> **Aim of the task**:
Print exactly what appears from the line containing "This screenshot has" through the final line of the data below, pictures excluded.

> **Given data**:
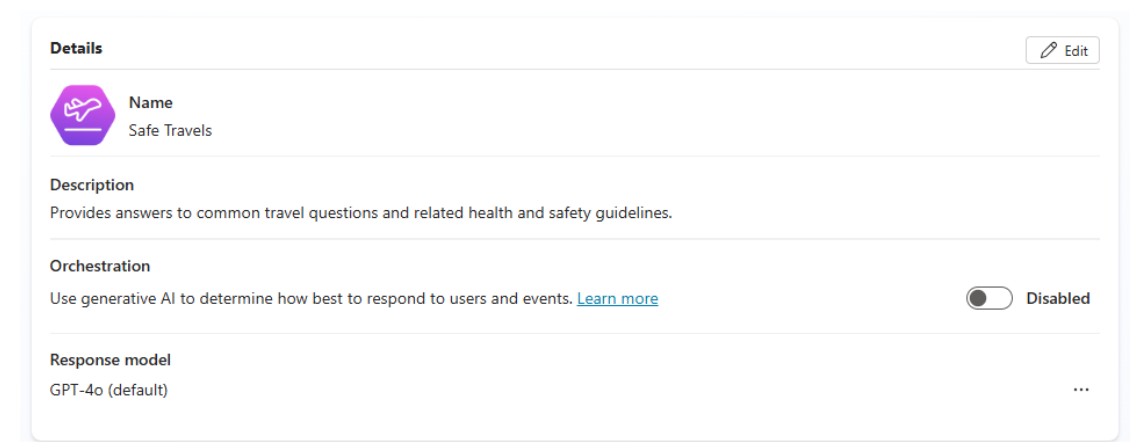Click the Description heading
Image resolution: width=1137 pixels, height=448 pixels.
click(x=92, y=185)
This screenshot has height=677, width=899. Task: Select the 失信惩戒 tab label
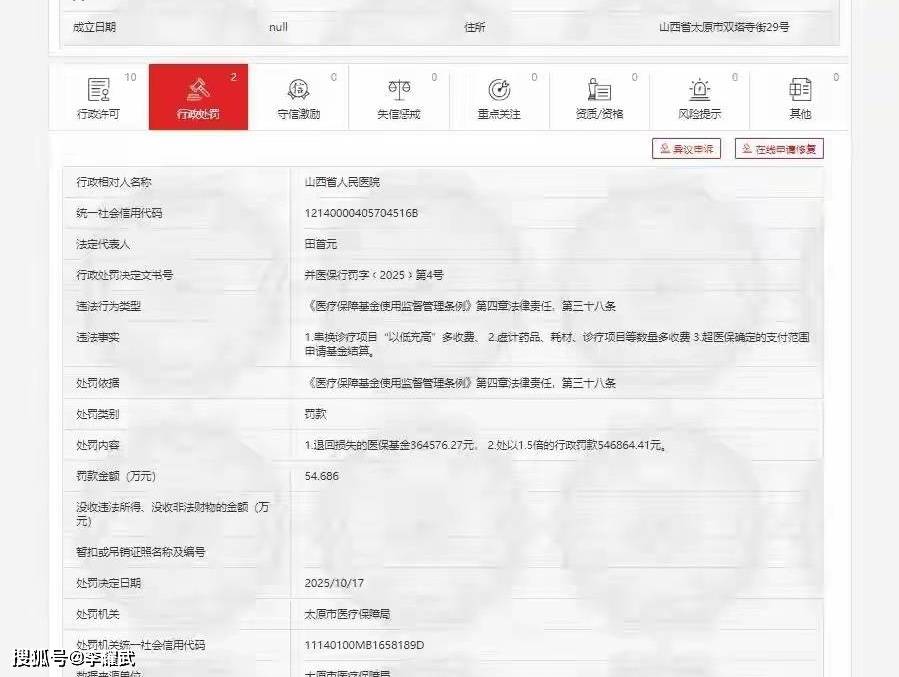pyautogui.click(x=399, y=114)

> **Answer to this exercise**:
This screenshot has height=677, width=899. Task: Select the 失信惩戒 tab label
pyautogui.click(x=399, y=114)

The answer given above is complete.